All purpose flour -172 grams
Salt - 1/4 teaspoon
Sugar, granulated - 3 tablespoons
Instant yeast - 1 1/4 teaspoon
Milk, lukewarm - 45 ml / 3 tablespoons
Egg - 48 grams / 1, large
Unsalted butter - 30 grams / 2 tablespoons, melted and cooled
Orange zest - 1 teaspoon
Vanilla - 1/2 a bean scraped
1 egg whisked with 1 tablespoon water for the egg wash.

For the glaze
Icing sugar - 50 grams
Orange juice -1/2 to 1 tbsp orange juice
  • Whisk the zest and the vanilla caviar into the egg and the melted butter ensuring there are no clumps. Mix the yeast in the milk, add it to the egg and butter.
  •  Dump in the flour, salt and sugar. Mix to bring it all together. This will be sticky, but will get easier to handle as you knead. This is where I appreciate having a bread machine to knead more than ever! You can knead a sticky dough without having to add more flour, whereas with your hands you would find it very difficult to do the same. If kneading with your hands, oil your counter and hands, try not to add more than 1 1/2 to 3 teaspoons flour at the most. It really does make a difference.
  • The dough must be smooth, silky and tacky (sticks to your hands but peels off easily). If you add too much flour, the bread will be dry-ish. Put the dough in a dough rising bucket and let it double at room temperature. This will take about an hour or more.

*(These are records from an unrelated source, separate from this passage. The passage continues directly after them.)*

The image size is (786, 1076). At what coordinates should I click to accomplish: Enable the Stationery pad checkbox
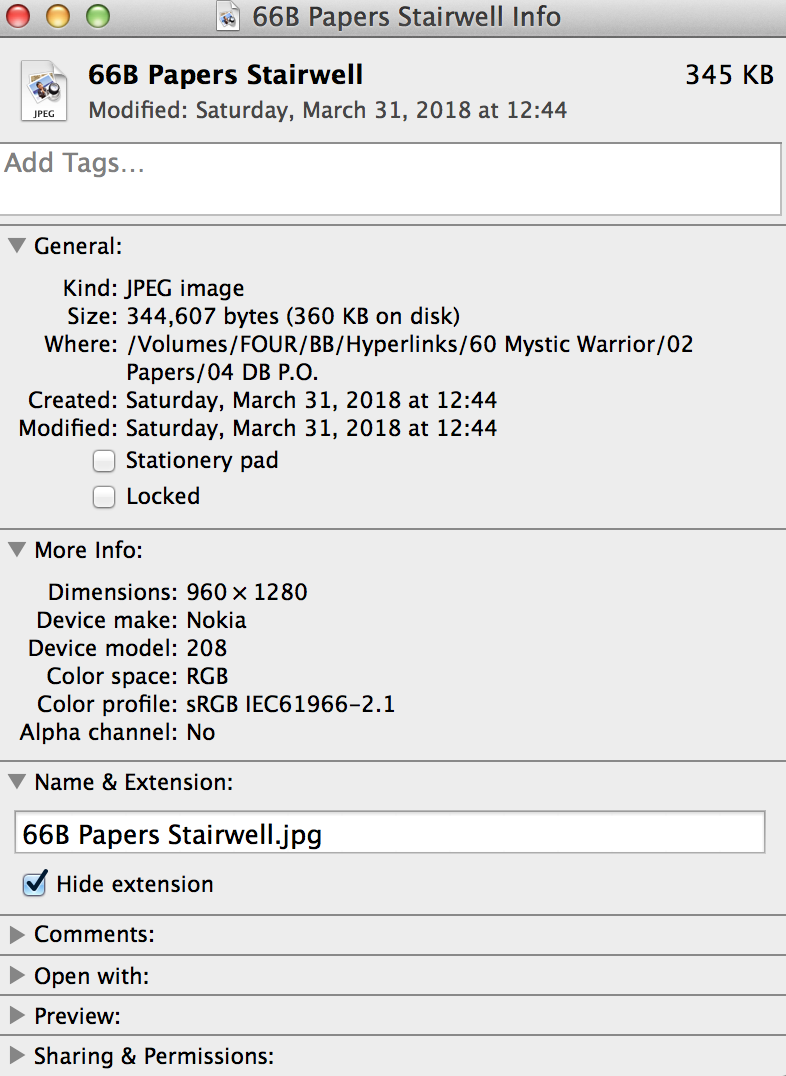(104, 461)
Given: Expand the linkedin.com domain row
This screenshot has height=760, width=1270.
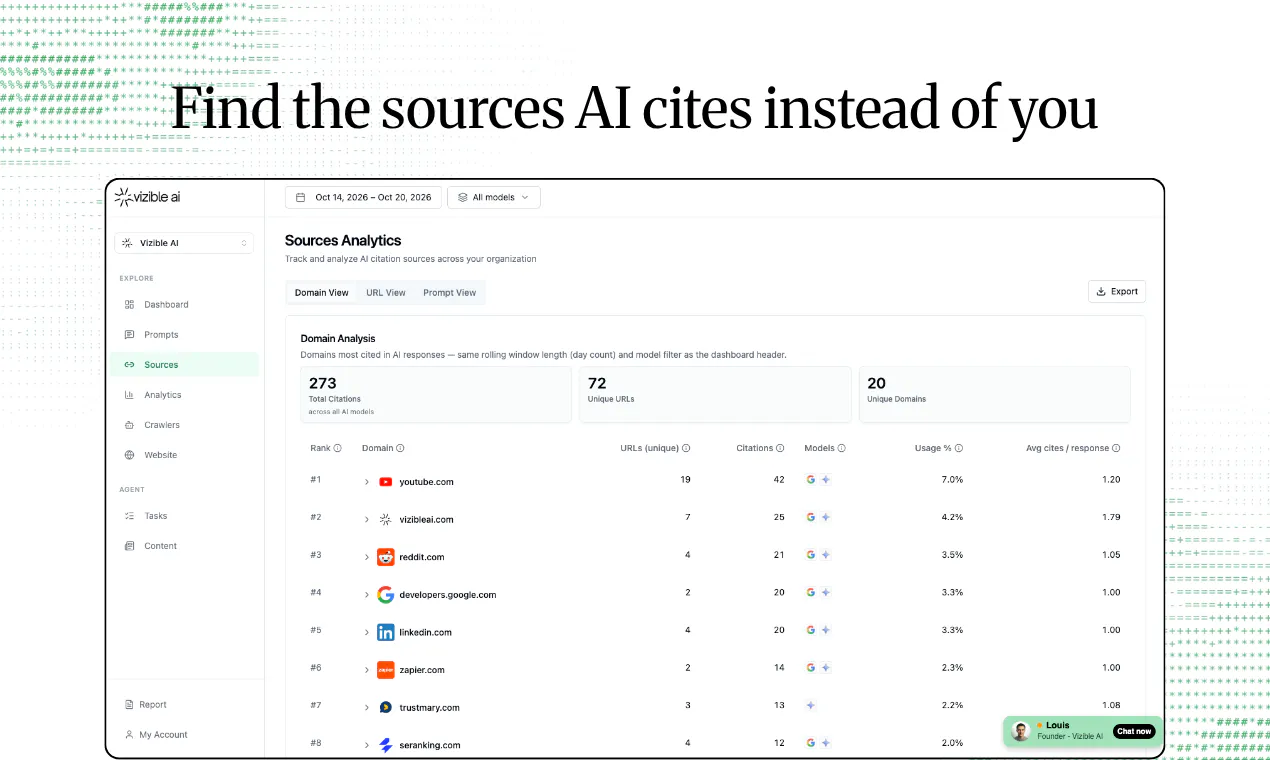Looking at the screenshot, I should click(x=367, y=632).
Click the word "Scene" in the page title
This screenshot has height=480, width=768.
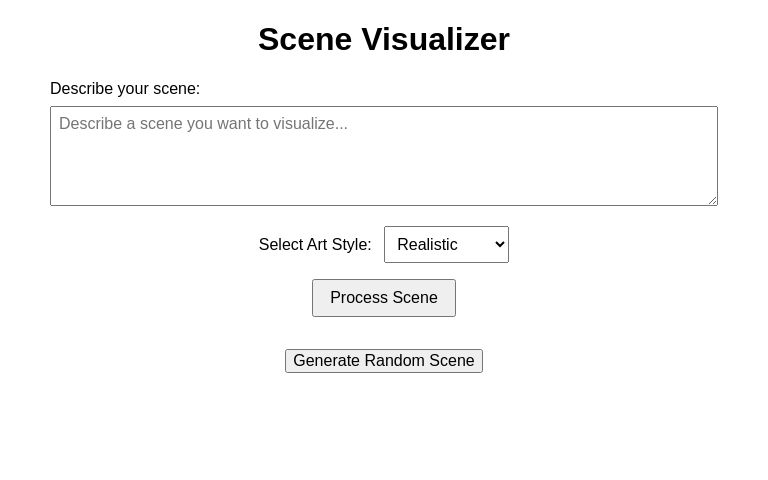coord(305,40)
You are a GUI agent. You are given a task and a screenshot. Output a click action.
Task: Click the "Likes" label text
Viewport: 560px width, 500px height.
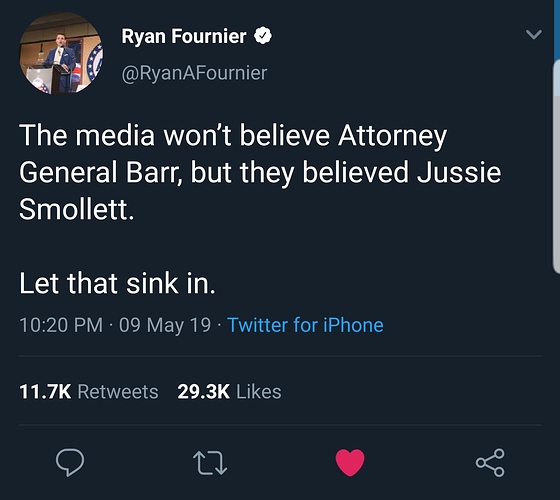coord(259,391)
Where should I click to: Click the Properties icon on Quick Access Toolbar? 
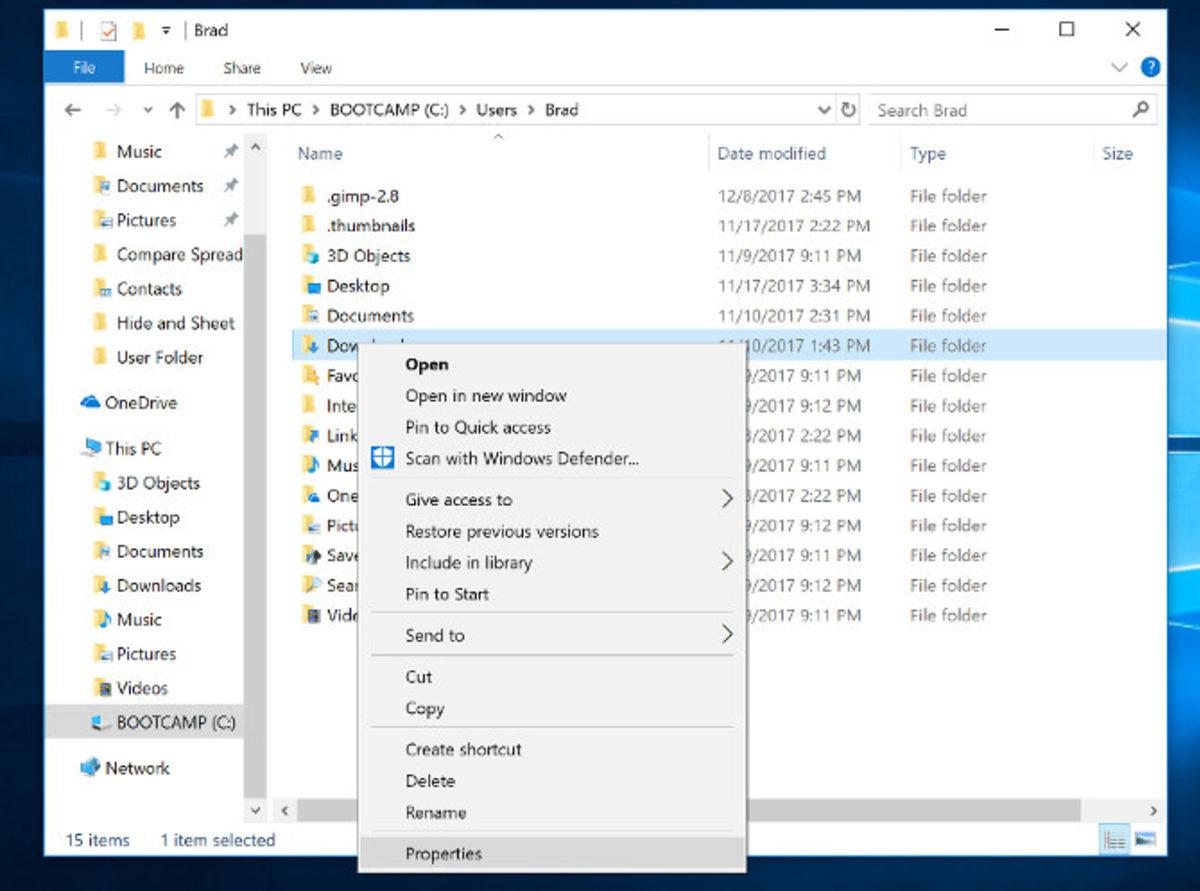coord(108,31)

Note down how long it takes to double. 
  • Once the dough doubles, deflate it gently. (If your tray is small, use half dough at a time, cover the other half, let double again, continue the process) 
  • Dust your counter lightly with flour. Roll the dough into a 3 mm thick approximately 10/10'' square. ( I have given the dough 'turns' as in puff pastry, that's why you see layers here. Silly of me not to note down the details properly but you could try brushing a teaspoon of soft butter and folding the dough into three as in a business letter, roll again , brush with butter, repeat 2 more times, before rolling it 3 mm thick again. If the dough is resistant, allow to rest covered for a few minutes before rolling . You will get a slightly flaky dough, not exactly Danish pastry) Using a pizza cutter or a dough scraper, mark and cut it into 3'' squares. This works fine too.
  • Slightly elongate two opposite ends of the square. Take a tablespoon of the filling, shape into a log, place it in the middle of the square. Dab a tiny bit of egg on the elongated ends and close to cover the filling, with a little of it peeking out. Press gently but firmly to seal. Be sure you do a good job of this or it will come loose later.  Not totally disastrous, but not pretty and the filling will dry during baking.
  • Place the danish on the lined baking sheet and let rise again for approximately the same time as the first rise, 45 minutes to an hour works well for me. Since the dough is not very thick, its tough to make out when they double. 
  • Towards the end of the rise period, pre-heat oven to 190 degrees C / 375 degree F. Gently brush the Danish with the egg wash. 
  • Bake for about 12-15 minutes or till a nice golden brown. The time varies depending on the thickness of the dough. Do not over over-bake. These bake up quite fast, so better to check at 12 minutes. Even if you do over bake, they will still taste good. But under cooked doughy bread is ugghh!
  • Combine the juice and sugar to make the glaze.
  • Drizzle the icing when the danish cools slightly. Serve immediately.

These little sweet treats are Yeast-spotted!!

Please note : You could use your favorite sweet roll recipe (or laminated yeasted pastry or puff pastry) in place of the brioche dough here. Filling could be a brownie filling or zesty cream cheese or almond or ricotta or just about anything you please as long as it will cook in 15 minutes or needs no cooking.